Where does this leave the tactic of blowing up pipelines? The events of the last year suggest (but by no means prove) that in fact peaceful protest and technocratic undertakings may be sufficient to induce leading powers to bring their emissions down to a survivable level, no property destruction required. And, ultimately, Malm applies the same standard of efficacy to sabotage that he does to nonviolent protest. “The temptation to fetishize one kind of tactic,” he writes, “should be resisted.”
It may be time for the climate movement to apply the insights of ecology to itself: We can no more desire to see the ultimate triumph of one or another political tactic than we can wish to see one particular organism dominate a landscape.
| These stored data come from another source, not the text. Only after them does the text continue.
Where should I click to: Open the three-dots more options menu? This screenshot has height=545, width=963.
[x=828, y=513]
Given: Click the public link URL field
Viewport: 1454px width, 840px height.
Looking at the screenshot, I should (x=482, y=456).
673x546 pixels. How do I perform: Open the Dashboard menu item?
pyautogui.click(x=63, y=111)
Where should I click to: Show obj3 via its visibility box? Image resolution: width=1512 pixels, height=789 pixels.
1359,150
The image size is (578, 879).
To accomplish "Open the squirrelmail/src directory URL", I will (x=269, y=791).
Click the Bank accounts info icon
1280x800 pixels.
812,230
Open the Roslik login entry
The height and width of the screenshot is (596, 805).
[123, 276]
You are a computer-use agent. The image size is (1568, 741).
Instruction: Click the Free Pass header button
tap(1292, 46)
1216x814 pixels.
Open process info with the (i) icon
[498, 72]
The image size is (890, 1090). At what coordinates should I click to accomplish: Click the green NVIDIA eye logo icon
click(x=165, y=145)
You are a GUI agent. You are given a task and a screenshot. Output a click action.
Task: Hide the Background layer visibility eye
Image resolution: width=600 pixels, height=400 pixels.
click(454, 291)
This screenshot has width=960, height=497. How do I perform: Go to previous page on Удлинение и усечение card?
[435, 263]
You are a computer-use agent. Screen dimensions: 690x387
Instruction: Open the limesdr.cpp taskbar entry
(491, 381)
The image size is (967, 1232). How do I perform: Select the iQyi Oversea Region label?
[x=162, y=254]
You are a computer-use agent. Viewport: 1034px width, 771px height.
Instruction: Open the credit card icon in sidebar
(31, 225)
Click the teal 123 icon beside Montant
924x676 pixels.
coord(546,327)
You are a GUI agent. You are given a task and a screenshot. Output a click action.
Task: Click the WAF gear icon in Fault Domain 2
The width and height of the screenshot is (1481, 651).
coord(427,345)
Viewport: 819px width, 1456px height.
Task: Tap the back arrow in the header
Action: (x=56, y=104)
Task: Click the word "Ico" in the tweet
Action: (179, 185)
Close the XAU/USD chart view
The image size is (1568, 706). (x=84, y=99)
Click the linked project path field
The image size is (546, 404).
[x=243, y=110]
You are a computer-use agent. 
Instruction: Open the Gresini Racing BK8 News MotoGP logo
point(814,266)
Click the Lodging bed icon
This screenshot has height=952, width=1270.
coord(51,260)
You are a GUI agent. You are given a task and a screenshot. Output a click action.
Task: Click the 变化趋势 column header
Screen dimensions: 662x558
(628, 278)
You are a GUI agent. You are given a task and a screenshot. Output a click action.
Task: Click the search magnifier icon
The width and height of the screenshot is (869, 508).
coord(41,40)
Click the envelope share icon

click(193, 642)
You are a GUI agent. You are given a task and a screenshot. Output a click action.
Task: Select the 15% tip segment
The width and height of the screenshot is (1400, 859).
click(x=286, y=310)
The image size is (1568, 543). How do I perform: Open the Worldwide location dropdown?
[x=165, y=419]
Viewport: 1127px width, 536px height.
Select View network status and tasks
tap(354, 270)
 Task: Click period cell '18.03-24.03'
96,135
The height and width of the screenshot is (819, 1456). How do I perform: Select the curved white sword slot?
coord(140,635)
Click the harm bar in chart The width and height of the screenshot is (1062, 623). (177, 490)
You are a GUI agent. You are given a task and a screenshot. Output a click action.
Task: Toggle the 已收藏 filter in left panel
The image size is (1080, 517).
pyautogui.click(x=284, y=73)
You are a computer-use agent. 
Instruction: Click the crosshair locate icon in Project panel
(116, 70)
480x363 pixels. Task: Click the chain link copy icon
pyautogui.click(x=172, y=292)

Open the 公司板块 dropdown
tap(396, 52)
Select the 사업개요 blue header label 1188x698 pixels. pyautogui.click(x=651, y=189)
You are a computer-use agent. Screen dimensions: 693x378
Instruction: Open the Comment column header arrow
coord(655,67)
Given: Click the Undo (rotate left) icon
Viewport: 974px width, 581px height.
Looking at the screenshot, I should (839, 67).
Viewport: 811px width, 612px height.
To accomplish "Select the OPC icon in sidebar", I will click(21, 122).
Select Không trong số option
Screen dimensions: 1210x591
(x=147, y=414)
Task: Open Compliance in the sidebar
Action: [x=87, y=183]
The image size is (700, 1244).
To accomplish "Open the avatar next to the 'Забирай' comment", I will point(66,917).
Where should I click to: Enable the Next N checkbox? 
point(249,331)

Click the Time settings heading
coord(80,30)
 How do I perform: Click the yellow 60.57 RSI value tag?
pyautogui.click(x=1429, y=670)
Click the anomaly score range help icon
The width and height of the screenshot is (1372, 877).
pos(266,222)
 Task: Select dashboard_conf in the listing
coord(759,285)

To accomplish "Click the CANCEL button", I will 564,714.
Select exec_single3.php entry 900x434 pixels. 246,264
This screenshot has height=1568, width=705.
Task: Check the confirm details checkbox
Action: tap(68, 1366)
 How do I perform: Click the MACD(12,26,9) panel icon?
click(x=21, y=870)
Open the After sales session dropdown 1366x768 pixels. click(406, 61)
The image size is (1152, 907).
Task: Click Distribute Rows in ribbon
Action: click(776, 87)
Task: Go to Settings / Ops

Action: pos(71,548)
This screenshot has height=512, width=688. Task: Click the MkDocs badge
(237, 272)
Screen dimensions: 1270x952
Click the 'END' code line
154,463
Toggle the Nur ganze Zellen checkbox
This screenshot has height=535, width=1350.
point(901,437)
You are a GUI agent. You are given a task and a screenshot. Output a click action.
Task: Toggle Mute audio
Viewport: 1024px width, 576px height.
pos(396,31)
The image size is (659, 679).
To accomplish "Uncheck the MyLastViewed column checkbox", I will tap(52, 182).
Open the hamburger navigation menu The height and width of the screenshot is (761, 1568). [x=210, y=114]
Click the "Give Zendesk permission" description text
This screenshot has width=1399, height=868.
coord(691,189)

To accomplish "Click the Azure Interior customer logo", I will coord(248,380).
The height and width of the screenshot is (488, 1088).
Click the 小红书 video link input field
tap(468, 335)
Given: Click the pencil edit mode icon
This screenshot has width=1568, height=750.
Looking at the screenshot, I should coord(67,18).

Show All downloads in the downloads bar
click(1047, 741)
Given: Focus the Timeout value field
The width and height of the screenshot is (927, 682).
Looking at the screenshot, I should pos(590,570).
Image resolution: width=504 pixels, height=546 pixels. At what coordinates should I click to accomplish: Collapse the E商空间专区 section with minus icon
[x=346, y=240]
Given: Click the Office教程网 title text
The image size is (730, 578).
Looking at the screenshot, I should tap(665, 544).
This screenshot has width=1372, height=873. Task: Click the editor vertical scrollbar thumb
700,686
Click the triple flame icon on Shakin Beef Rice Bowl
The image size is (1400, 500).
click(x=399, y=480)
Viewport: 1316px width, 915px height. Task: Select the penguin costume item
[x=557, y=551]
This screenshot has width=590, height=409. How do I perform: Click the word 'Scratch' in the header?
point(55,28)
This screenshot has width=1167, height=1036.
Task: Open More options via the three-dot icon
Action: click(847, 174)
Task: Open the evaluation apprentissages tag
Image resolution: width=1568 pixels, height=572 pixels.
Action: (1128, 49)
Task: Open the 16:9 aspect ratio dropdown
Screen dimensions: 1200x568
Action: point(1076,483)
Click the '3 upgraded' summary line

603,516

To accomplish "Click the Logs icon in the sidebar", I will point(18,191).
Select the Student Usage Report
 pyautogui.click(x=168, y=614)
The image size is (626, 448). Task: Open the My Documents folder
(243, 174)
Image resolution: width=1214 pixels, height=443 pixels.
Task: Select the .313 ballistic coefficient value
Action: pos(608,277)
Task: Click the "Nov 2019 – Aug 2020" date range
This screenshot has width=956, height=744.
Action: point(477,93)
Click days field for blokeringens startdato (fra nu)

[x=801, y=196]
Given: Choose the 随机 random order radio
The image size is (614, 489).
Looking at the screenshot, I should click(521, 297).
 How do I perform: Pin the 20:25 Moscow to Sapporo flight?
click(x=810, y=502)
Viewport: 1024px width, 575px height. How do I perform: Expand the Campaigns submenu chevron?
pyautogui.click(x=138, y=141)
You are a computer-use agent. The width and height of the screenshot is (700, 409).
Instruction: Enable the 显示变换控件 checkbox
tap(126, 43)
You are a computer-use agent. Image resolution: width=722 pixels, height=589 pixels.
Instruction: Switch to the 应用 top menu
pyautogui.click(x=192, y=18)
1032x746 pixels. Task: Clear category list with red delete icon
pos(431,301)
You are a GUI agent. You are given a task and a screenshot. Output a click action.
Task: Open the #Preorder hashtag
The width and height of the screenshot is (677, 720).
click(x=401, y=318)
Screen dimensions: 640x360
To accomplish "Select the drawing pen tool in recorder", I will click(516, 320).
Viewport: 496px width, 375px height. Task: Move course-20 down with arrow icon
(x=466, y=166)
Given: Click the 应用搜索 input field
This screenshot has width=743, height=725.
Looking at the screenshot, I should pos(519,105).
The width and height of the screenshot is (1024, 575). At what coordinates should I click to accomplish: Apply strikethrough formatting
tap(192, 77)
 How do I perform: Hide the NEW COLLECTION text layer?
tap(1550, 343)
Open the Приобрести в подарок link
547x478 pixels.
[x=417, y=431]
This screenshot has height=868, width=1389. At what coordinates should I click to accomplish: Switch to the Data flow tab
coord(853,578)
The point of a given tactic is not to prevail against other tactics but to join an ecosystem of tactics—electoral campaigns, community and union organizing, public demonstrations, and, yes, property destruction—that as a group win out against an opposing system that spells the doom of organized human life on this planet. We should blow up no more pipelines, and drone-bomb no more refineries, than is necessary—but also no fewer. It’s not, after all, that property rights don’t matter. It’s that the contest is between the property of a few—the awful ensemble of fossil fuel infrastructure—and of the many, which is the commons of this earth.